### Work instruction
The records that follow must all be duplicated exactly.

Stored data entries
Segment Open

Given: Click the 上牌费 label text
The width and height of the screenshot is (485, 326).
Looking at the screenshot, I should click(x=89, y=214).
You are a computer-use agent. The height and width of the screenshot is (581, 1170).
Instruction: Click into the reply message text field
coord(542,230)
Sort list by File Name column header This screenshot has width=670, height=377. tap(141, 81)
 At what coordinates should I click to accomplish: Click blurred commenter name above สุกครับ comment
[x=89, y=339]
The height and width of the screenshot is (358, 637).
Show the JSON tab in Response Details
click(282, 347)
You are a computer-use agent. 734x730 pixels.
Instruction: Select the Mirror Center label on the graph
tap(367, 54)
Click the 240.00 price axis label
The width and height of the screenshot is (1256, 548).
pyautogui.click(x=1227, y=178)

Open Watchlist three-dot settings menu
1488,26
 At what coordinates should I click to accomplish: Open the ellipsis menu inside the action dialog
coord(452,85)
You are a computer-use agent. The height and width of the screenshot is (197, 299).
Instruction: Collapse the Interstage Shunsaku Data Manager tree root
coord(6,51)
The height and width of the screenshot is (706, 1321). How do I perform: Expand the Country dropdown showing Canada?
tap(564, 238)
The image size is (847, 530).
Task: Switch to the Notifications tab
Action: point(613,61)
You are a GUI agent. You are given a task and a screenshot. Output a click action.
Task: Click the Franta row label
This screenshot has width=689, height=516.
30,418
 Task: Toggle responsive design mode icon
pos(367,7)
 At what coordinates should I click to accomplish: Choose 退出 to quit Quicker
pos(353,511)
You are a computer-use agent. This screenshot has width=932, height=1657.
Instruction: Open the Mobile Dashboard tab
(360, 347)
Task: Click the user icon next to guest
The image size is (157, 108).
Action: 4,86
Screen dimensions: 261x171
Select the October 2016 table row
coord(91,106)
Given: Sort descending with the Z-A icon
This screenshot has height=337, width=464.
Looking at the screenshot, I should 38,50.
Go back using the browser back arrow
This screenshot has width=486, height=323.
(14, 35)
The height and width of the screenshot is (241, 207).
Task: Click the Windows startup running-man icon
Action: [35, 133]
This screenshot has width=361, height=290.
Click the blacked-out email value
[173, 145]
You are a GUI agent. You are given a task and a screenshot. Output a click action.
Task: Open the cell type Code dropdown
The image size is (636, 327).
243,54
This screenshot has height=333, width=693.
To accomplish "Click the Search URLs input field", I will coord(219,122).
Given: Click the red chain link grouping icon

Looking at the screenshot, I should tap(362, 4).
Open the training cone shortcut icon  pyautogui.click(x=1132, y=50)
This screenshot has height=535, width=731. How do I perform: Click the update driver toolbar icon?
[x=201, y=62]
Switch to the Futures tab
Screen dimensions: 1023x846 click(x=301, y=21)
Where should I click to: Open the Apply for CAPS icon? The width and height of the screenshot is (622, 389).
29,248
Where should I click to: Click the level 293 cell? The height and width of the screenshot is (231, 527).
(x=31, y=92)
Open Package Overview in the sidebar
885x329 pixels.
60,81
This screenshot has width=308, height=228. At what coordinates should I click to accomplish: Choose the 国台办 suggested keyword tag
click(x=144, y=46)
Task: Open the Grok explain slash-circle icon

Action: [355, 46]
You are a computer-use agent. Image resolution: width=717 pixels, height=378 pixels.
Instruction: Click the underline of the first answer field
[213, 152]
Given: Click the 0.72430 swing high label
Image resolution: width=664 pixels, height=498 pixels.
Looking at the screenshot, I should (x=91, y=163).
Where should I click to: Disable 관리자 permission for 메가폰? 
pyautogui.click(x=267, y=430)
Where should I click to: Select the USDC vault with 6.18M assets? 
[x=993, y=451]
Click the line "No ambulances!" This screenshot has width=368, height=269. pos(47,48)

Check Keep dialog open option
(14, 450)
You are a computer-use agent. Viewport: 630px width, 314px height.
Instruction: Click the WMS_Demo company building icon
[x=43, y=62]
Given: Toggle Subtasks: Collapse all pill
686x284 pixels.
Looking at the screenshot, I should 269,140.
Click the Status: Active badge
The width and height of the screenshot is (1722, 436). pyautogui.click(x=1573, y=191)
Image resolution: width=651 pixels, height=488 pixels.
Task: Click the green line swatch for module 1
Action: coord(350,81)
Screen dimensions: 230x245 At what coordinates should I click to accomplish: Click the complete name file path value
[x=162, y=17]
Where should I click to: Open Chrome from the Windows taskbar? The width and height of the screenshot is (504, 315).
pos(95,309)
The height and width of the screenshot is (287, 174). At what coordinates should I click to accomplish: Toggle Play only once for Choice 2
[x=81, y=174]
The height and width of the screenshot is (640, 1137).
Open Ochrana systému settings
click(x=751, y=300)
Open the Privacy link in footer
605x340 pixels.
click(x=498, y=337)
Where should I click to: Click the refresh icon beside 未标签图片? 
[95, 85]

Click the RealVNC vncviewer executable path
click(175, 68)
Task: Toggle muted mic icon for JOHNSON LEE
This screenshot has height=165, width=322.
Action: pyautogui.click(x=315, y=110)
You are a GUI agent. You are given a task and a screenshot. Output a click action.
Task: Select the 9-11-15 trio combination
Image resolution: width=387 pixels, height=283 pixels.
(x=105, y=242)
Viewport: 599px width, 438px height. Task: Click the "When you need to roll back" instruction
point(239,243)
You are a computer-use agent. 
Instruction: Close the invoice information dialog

Segment Closed

### Exercise output
Given: Click the 上牌费 label text
The width and height of the screenshot is (485, 326).
Looking at the screenshot, I should click(x=89, y=214).
You are a computer-use agent. The height and width of the screenshot is (581, 1170).
Instruction: Click into the reply message text field
coord(542,230)
Sort list by File Name column header This screenshot has width=670, height=377. tap(141, 81)
 At what coordinates should I click to accomplish: Click blurred commenter name above สุกครับ comment
[x=89, y=339]
The height and width of the screenshot is (358, 637).
Show the JSON tab in Response Details
click(282, 347)
You are a computer-use agent. 734x730 pixels.
Instruction: Select the Mirror Center label on the graph
tap(367, 54)
Click the 240.00 price axis label
The width and height of the screenshot is (1256, 548).
pyautogui.click(x=1227, y=178)

Open Watchlist three-dot settings menu
1488,26
 At what coordinates should I click to accomplish: Open the ellipsis menu inside the action dialog
coord(452,85)
You are a computer-use agent. The height and width of the screenshot is (197, 299).
Instruction: Collapse the Interstage Shunsaku Data Manager tree root
coord(6,51)
The height and width of the screenshot is (706, 1321). How do I perform: Expand the Country dropdown showing Canada?
tap(564, 238)
The image size is (847, 530).
Task: Switch to the Notifications tab
Action: point(613,61)
You are a GUI agent. You are given a task and a screenshot. Output a click action.
Task: Click the Franta row label
This screenshot has width=689, height=516.
30,418
 Task: Toggle responsive design mode icon
pos(367,7)
 At what coordinates should I click to accomplish: Choose 退出 to quit Quicker
pos(353,511)
You are a computer-use agent. This screenshot has width=932, height=1657.
Instruction: Open the Mobile Dashboard tab
(360, 347)
Task: Click the user icon next to guest
The image size is (157, 108).
Action: 4,86
Screen dimensions: 261x171
Select the October 2016 table row
coord(91,106)
Given: Sort descending with the Z-A icon
This screenshot has height=337, width=464.
Looking at the screenshot, I should 38,50.
Go back using the browser back arrow
This screenshot has width=486, height=323.
(14, 35)
The height and width of the screenshot is (241, 207).
Task: Click the Windows startup running-man icon
Action: [35, 133]
This screenshot has width=361, height=290.
Click the blacked-out email value
[173, 145]
You are a GUI agent. You are given a task and a screenshot. Output a click action.
Task: Open the cell type Code dropdown
The image size is (636, 327).
243,54
This screenshot has height=333, width=693.
To accomplish "Click the Search URLs input field", I will coord(219,122).
Given: Click the red chain link grouping icon

Looking at the screenshot, I should tap(362, 4).
Open the training cone shortcut icon  pyautogui.click(x=1132, y=50)
This screenshot has height=535, width=731. How do I perform: Click the update driver toolbar icon?
[x=201, y=62]
Switch to the Futures tab
Screen dimensions: 1023x846 click(x=301, y=21)
Where should I click to: Open the Apply for CAPS icon? The width and height of the screenshot is (622, 389).
29,248
Where should I click to: Click the level 293 cell? The height and width of the screenshot is (231, 527).
(x=31, y=92)
Open Package Overview in the sidebar
885x329 pixels.
60,81
This screenshot has width=308, height=228. At what coordinates should I click to accomplish: Choose the 国台办 suggested keyword tag
click(x=144, y=46)
Task: Open the Grok explain slash-circle icon

Action: [355, 46]
You are a computer-use agent. Image resolution: width=717 pixels, height=378 pixels.
Instruction: Click the underline of the first answer field
[213, 152]
Given: Click the 0.72430 swing high label
Image resolution: width=664 pixels, height=498 pixels.
Looking at the screenshot, I should (x=91, y=163).
Where should I click to: Disable 관리자 permission for 메가폰? 
pyautogui.click(x=267, y=430)
Where should I click to: Select the USDC vault with 6.18M assets? 
[x=993, y=451]
Click the line "No ambulances!" This screenshot has width=368, height=269. pos(47,48)

Check Keep dialog open option
(14, 450)
You are a computer-use agent. Viewport: 630px width, 314px height.
Instruction: Click the WMS_Demo company building icon
[x=43, y=62]
Given: Toggle Subtasks: Collapse all pill
686x284 pixels.
Looking at the screenshot, I should 269,140.
Click the Status: Active badge
The width and height of the screenshot is (1722, 436). pyautogui.click(x=1573, y=191)
Image resolution: width=651 pixels, height=488 pixels.
Task: Click the green line swatch for module 1
Action: coord(350,81)
Screen dimensions: 230x245 At what coordinates should I click to accomplish: Click the complete name file path value
[x=162, y=17]
Where should I click to: Open Chrome from the Windows taskbar? The width and height of the screenshot is (504, 315).
pos(95,309)
The height and width of the screenshot is (287, 174). At what coordinates should I click to accomplish: Toggle Play only once for Choice 2
[x=81, y=174]
The height and width of the screenshot is (640, 1137).
Open Ochrana systému settings
click(x=751, y=300)
Open the Privacy link in footer
605x340 pixels.
click(x=498, y=337)
Where should I click to: Click the refresh icon beside 未标签图片? 
[95, 85]

Click the RealVNC vncviewer executable path
click(175, 68)
Task: Toggle muted mic icon for JOHNSON LEE
This screenshot has height=165, width=322.
Action: pyautogui.click(x=315, y=110)
You are a GUI agent. You are given a task and a screenshot. Output a click action.
Task: Select the 9-11-15 trio combination
Image resolution: width=387 pixels, height=283 pixels.
(x=105, y=242)
Viewport: 599px width, 438px height. Task: Click the "When you need to roll back" instruction
point(239,243)
You are a computer-use agent. 
Instruction: Close the invoice information dialog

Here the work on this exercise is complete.